Drapeau du communisme libertaire

Anarchisme et Anti-capitalisme

L'anarchisme socialiste est aussi appelé mouvement libertaire ou socialisme libertaire. Ses partisans l'appellent simplement anarchisme. Par sa volonté de transformation sociale, l'anarchisme socialiste fait partie intégrante du socialisme dont il incarne la tendance libertaire. Ses partisans ne reconnaissent pas et rejettent le libertarianisme (dont l'anarcho-capitalisme) car étant simplement du libéralisme antiétatique, cet anarcho-capitalisme ne rejetant que l'autorité de l'État tout en acceptant les autorités "librement consenties", au plan économique spécialement.

Le socialisme libertaire regroupe un ensemble d'approches politiques qui visent à établir une société libre de toute hiérarchie politique, sociale et économique - une société d'où toute institution coercitive, répressive, autoritaire ou violente soit exclue, et dans laquelle toute personne aurait un accès libre et égal à toutes les ressources d'information et de production, - ou encore une société dans laquelle de telles institutions seraient réduites au minimum.[30] Cette égalité et cette liberté seraient réalisées principalement à travers l'abolition des institutions d'autorité d'une part, et de la propriété privée d'autre part[31], afin que le contrôle direct des moyens de production soit détenu par l'ensemble de la classe laborieuse. L'anarchisme socialiste prône en cela l'identification, la critique et le démantèlement pratique de toute autorité, conçue comme illégitime dans tous les aspects de la vie sociale. Aussi les anarchistes socialistes considèrent-ils que "l'exercice du pouvoir sous quelque forme institutionnelle, qu'elle soit économique, politique, religieuse ou sexuelle - fait autant violence à celui qui l'exerce et celui qui le subit".[32]

Alors que la plupart des mouvements socialistes insistent sur le rôle de l'État dans la défense de la liberté et de la justice sociale, les anarchistes socialistes misent sur les unions syndicales, les assemblées citoyennes, les conseils communaux et les collectivités locales, et autres types de fédérations non-étatiques et décentralisées par nature.
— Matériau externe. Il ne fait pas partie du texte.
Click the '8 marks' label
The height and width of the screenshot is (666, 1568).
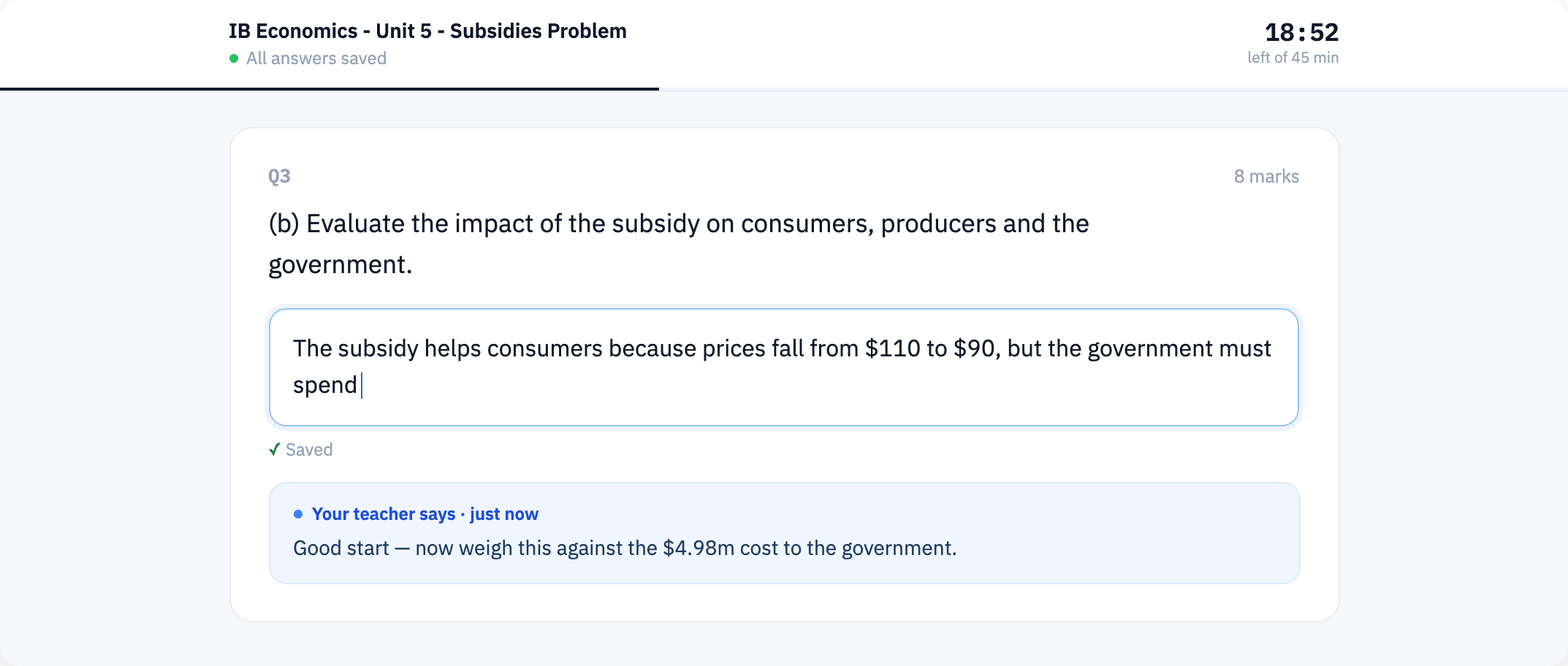point(1266,177)
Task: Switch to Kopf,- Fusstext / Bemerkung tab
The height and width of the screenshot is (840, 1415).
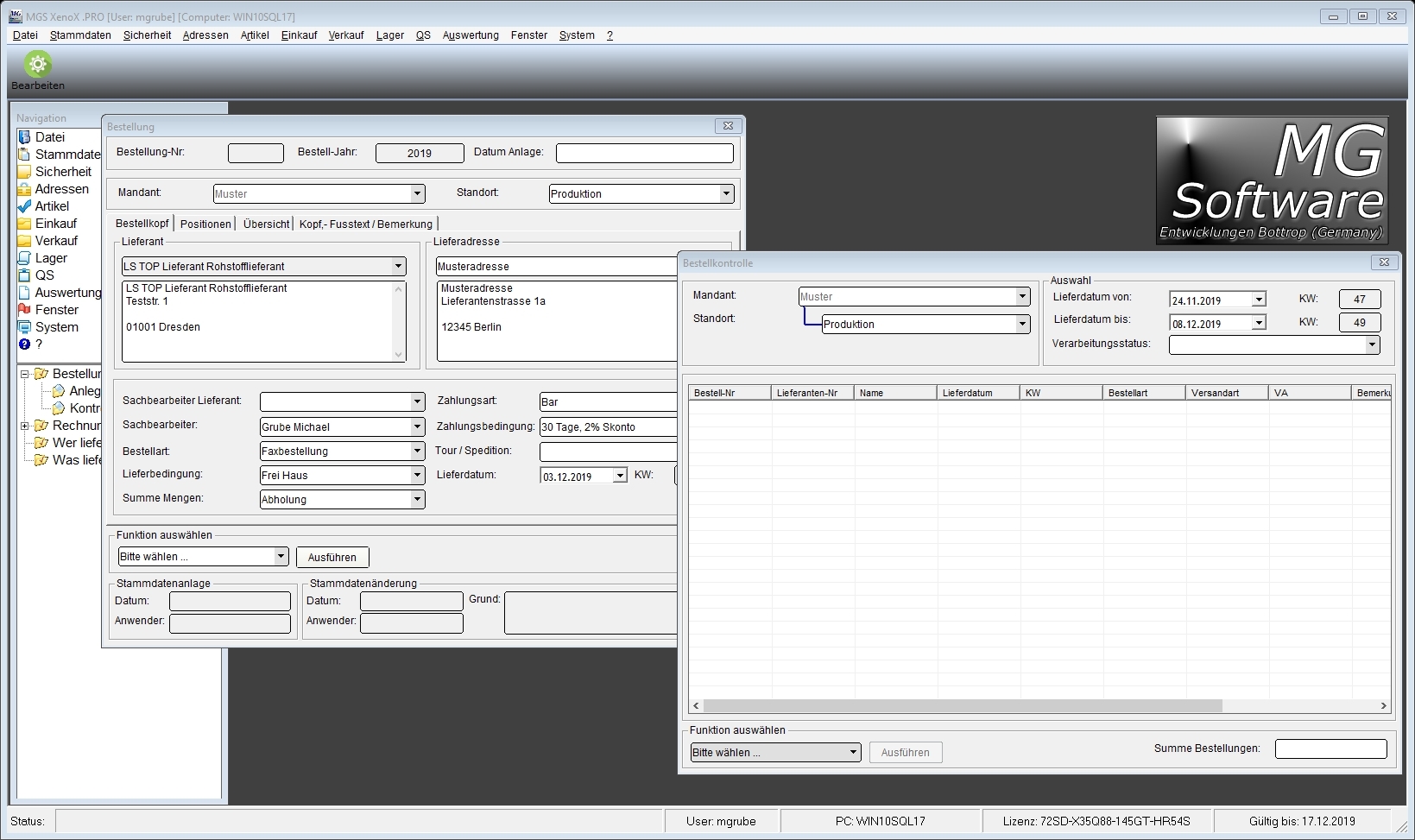Action: 365,224
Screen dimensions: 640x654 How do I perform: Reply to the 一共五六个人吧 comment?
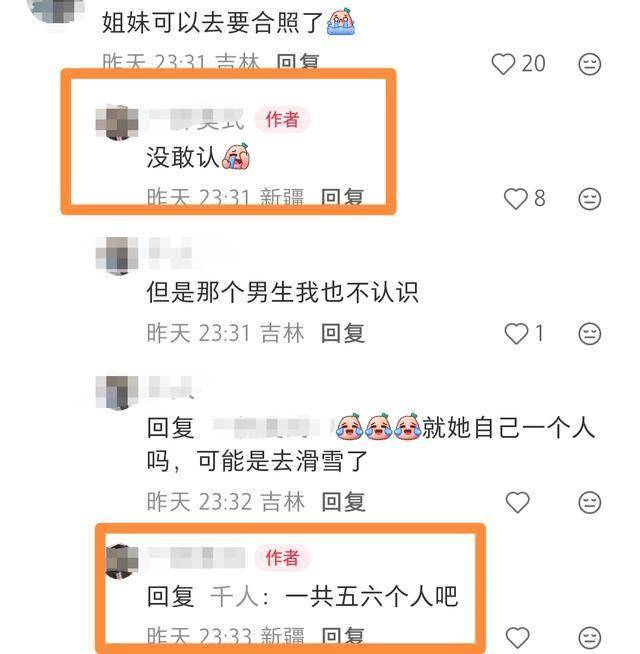(x=343, y=636)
Les philosophies politiques communément décrites comme proches de l'anarchisme socialiste incluent plusieurs types d'anarchisme (dont l'anarchisme collectiviste, l'anarcho-syndicalisme[33] et certaines formes d'anarchisme individualiste[34]), de mutualisme, d'écologie sociale,[35] et de communisme de conseils[36] (ou même le communisme lui-même, comme décrit par Karl Marx ou Lénine comme étape ultérieure du socialisme). Les termes communisme anarchiste et communisme libertarien ne doivent pas être considérés comme synonymes d'anarchiste socialiste. Certains chercheurs utilisent le terme d'anarchisme socialiste comme synonyme d'anarchisme.[37]
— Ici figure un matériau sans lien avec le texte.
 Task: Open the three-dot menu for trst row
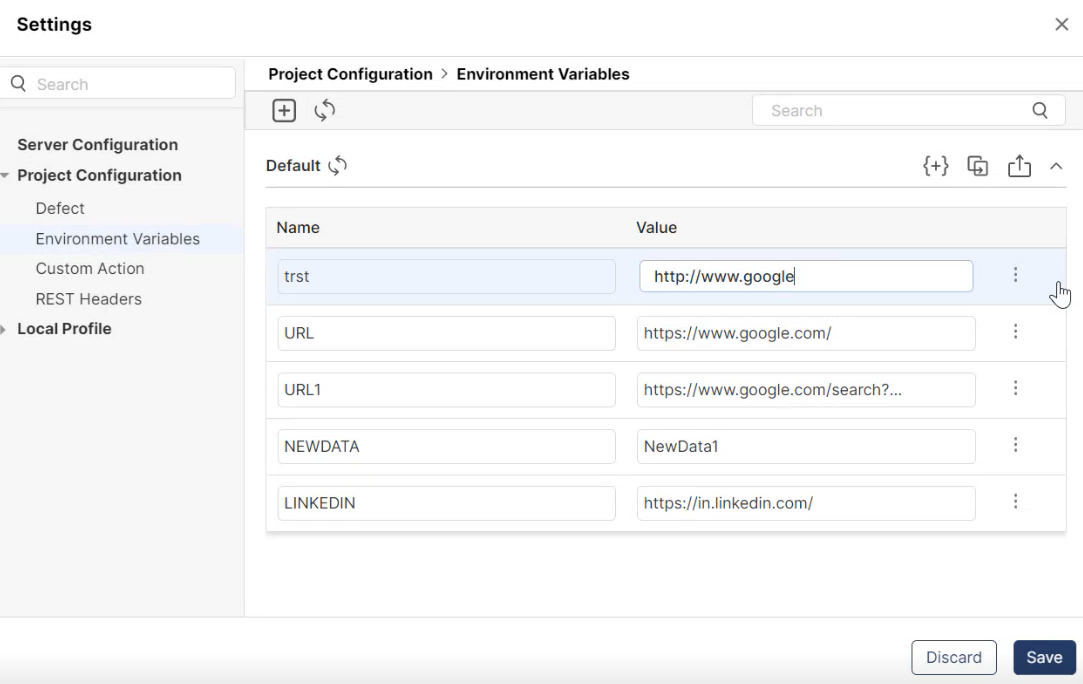[x=1015, y=275]
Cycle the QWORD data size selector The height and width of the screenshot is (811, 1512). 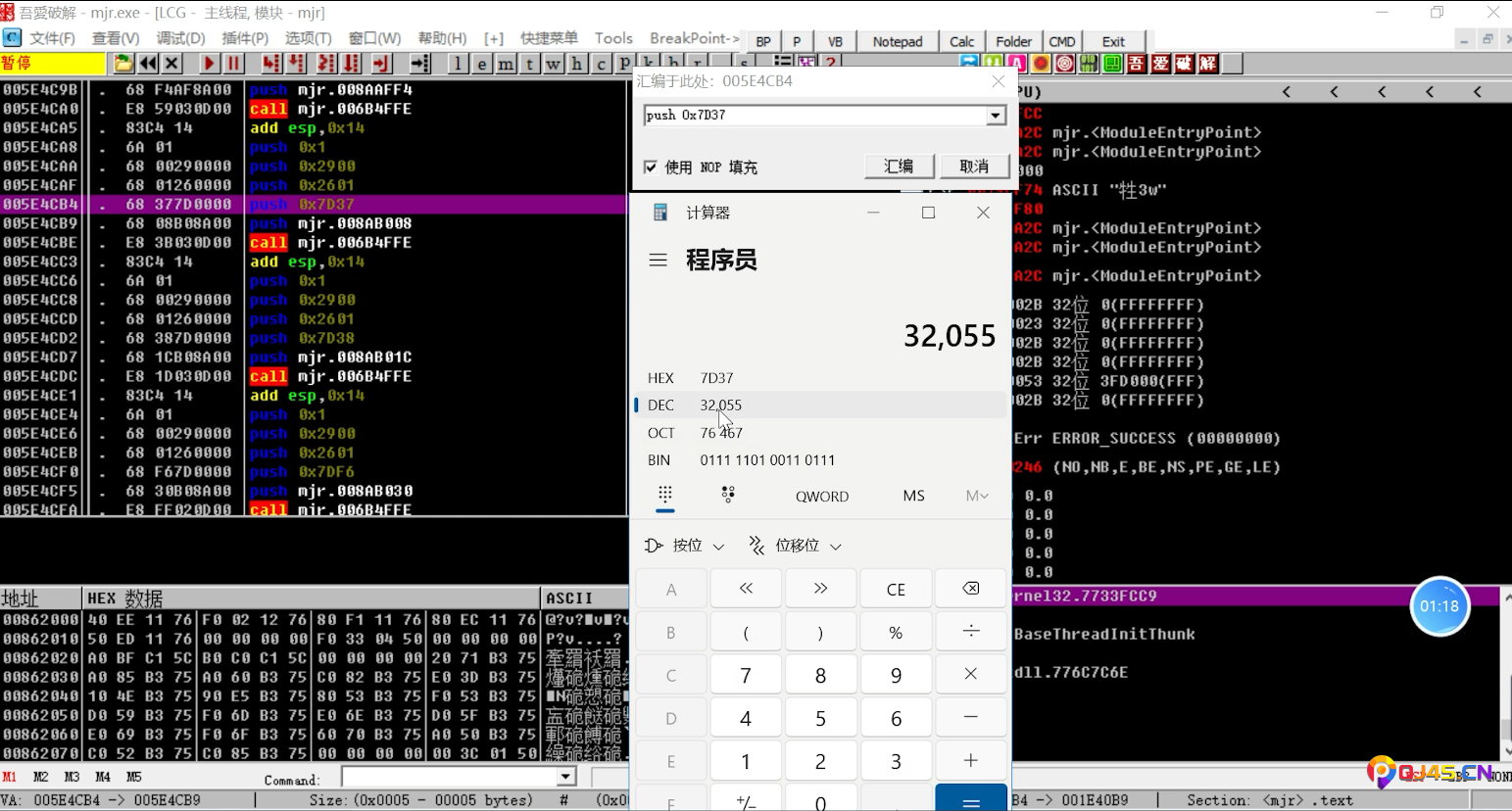tap(821, 497)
Dans le contexte du mouvement socialiste européen, les anarchistes sont souvent tenus comme les opposants au socialisme d'État, position incarnée spécialement par un Michel Bakounine devant l'autoritarisme grandissant des communistes marxistes. Un anarchisme de droite s'est au demeurant développé plus tard dans la lignée des écrits d'un Max Stirner, tendance représentée aux États-unis par le puissant mouvement libertarien, lequel procède fondamentalement d'une philosophie capitaliste radicalisée jusqu'à un anti-étatisme pensé comme constitutionnel (le candidat à la présidentielle 2008 Ron Paul appartient au courant politique dûment représenté comme tel outre-atlantique). Le socialisme anarchiste prôné par la gauche libertaire européenne s'en distingue radicalement en appelant fondamentalement à la mise en commun des moyens de production, ceci sans l'intermédiaire d'une institution étatique, mais dans une perspective résolument collectiviste de la société, diamétralement opposée en cela au paradigme individualiste et productiviste propre à la tradition philosophique de la pensée de droite, qu'elle soit américaine ou européenne.[38] Comme Noam Chomsky le souligne, "un libertaire cohérent doit s'opposer à la propriété privée des moyens de production et la sauvagerie inhérente au système qu'elle implique".[39]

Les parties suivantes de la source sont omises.